Problem details: Your answer should be the data below, reproduced with nothing changed.

*** Opening of Records shown ***

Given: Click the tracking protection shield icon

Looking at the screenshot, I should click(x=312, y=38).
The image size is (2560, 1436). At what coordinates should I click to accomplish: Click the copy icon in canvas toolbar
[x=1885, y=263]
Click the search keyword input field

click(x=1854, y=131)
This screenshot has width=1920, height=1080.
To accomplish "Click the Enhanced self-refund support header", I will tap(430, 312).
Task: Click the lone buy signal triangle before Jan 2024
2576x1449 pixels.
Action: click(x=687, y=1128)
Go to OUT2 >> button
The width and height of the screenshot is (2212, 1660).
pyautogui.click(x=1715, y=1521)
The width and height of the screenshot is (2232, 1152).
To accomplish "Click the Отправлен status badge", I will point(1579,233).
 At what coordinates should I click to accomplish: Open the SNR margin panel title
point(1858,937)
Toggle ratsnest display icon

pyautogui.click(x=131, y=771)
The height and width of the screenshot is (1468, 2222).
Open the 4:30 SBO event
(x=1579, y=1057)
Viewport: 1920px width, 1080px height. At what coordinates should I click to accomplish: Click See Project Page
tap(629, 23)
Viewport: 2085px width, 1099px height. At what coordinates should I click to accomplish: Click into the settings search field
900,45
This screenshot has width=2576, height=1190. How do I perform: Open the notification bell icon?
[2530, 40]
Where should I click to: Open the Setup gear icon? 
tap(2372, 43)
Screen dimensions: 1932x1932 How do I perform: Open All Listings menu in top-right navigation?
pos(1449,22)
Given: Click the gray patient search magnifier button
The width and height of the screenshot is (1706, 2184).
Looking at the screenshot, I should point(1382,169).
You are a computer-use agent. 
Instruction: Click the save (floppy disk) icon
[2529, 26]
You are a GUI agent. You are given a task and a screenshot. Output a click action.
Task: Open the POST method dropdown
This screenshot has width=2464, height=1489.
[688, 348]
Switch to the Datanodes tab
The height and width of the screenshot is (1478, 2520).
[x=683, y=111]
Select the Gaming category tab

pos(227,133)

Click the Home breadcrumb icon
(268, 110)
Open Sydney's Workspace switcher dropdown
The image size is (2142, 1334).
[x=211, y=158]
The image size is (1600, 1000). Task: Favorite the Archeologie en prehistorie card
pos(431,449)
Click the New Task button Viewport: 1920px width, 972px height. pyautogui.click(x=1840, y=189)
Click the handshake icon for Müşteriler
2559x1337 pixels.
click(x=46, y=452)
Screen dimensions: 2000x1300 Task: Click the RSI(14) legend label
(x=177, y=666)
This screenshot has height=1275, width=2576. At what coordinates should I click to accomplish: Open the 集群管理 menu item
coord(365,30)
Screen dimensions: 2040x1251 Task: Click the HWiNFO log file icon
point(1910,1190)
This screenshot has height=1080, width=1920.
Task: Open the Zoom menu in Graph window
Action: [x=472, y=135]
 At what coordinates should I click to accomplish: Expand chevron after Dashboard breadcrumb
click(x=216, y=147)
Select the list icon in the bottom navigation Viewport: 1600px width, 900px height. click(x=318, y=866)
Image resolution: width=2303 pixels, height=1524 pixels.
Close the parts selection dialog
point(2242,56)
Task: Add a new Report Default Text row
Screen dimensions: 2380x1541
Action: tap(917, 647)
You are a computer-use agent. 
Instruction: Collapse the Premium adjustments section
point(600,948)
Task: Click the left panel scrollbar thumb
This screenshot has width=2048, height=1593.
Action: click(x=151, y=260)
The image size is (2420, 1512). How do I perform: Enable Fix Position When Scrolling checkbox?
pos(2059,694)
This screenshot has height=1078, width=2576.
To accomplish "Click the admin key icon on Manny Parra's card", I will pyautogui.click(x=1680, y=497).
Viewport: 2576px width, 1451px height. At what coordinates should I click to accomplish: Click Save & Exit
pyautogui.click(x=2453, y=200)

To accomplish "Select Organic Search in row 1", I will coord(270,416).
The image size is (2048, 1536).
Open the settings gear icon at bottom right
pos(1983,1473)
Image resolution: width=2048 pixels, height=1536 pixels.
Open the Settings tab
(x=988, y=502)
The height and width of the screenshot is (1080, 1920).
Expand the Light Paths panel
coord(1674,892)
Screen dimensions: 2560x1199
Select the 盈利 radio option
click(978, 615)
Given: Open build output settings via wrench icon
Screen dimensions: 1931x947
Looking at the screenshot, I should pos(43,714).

*** Close of Records shown ***

Problem solution:
Given: Click the tracking protection shield icon

Looking at the screenshot, I should click(x=312, y=38).
The image size is (2560, 1436). At what coordinates should I click to accomplish: Click the copy icon in canvas toolbar
[x=1885, y=263]
Click the search keyword input field

click(x=1854, y=131)
This screenshot has width=1920, height=1080.
To accomplish "Click the Enhanced self-refund support header", I will tap(430, 312).
Task: Click the lone buy signal triangle before Jan 2024
2576x1449 pixels.
Action: click(x=687, y=1128)
Go to OUT2 >> button
The width and height of the screenshot is (2212, 1660).
pyautogui.click(x=1715, y=1521)
The width and height of the screenshot is (2232, 1152).
To accomplish "Click the Отправлен status badge", I will point(1579,233).
 At what coordinates should I click to accomplish: Open the SNR margin panel title
point(1858,937)
Toggle ratsnest display icon

pyautogui.click(x=131, y=771)
The height and width of the screenshot is (1468, 2222).
Open the 4:30 SBO event
(x=1579, y=1057)
Viewport: 1920px width, 1080px height. At what coordinates should I click to accomplish: Click See Project Page
tap(629, 23)
Viewport: 2085px width, 1099px height. At what coordinates should I click to accomplish: Click into the settings search field
900,45
This screenshot has width=2576, height=1190. How do I perform: Open the notification bell icon?
[2530, 40]
Where should I click to: Open the Setup gear icon? 
tap(2372, 43)
Screen dimensions: 1932x1932 How do I perform: Open All Listings menu in top-right navigation?
pos(1449,22)
Given: Click the gray patient search magnifier button
The width and height of the screenshot is (1706, 2184).
Looking at the screenshot, I should point(1382,169).
You are a computer-use agent. 
Instruction: Click the save (floppy disk) icon
[2529, 26]
You are a GUI agent. You are given a task and a screenshot. Output a click action.
Task: Open the POST method dropdown
This screenshot has width=2464, height=1489.
[688, 348]
Switch to the Datanodes tab
The height and width of the screenshot is (1478, 2520).
[x=683, y=111]
Select the Gaming category tab

pos(227,133)

Click the Home breadcrumb icon
(268, 110)
Open Sydney's Workspace switcher dropdown
The image size is (2142, 1334).
[x=211, y=158]
The image size is (1600, 1000). Task: Favorite the Archeologie en prehistorie card
pos(431,449)
Click the New Task button Viewport: 1920px width, 972px height. pyautogui.click(x=1840, y=189)
Click the handshake icon for Müşteriler
2559x1337 pixels.
click(x=46, y=452)
Screen dimensions: 2000x1300 Task: Click the RSI(14) legend label
(x=177, y=666)
This screenshot has height=1275, width=2576. At what coordinates should I click to accomplish: Open the 集群管理 menu item
coord(365,30)
Screen dimensions: 2040x1251 Task: Click the HWiNFO log file icon
point(1910,1190)
This screenshot has height=1080, width=1920.
Task: Open the Zoom menu in Graph window
Action: [x=472, y=135]
 At what coordinates should I click to accomplish: Expand chevron after Dashboard breadcrumb
click(x=216, y=147)
Select the list icon in the bottom navigation Viewport: 1600px width, 900px height. click(x=318, y=866)
Image resolution: width=2303 pixels, height=1524 pixels.
Close the parts selection dialog
point(2242,56)
Task: Add a new Report Default Text row
Screen dimensions: 2380x1541
Action: tap(917, 647)
You are a computer-use agent. 
Instruction: Collapse the Premium adjustments section
point(600,948)
Task: Click the left panel scrollbar thumb
This screenshot has width=2048, height=1593.
Action: click(x=151, y=260)
The image size is (2420, 1512). How do I perform: Enable Fix Position When Scrolling checkbox?
pos(2059,694)
This screenshot has height=1078, width=2576.
To accomplish "Click the admin key icon on Manny Parra's card", I will pyautogui.click(x=1680, y=497).
Viewport: 2576px width, 1451px height. At what coordinates should I click to accomplish: Click Save & Exit
pyautogui.click(x=2453, y=200)

To accomplish "Select Organic Search in row 1", I will coord(270,416).
The image size is (2048, 1536).
Open the settings gear icon at bottom right
pos(1983,1473)
Image resolution: width=2048 pixels, height=1536 pixels.
Open the Settings tab
(x=988, y=502)
The height and width of the screenshot is (1080, 1920).
Expand the Light Paths panel
coord(1674,892)
Screen dimensions: 2560x1199
Select the 盈利 radio option
click(978, 615)
Given: Open build output settings via wrench icon
Screen dimensions: 1931x947
Looking at the screenshot, I should pos(43,714).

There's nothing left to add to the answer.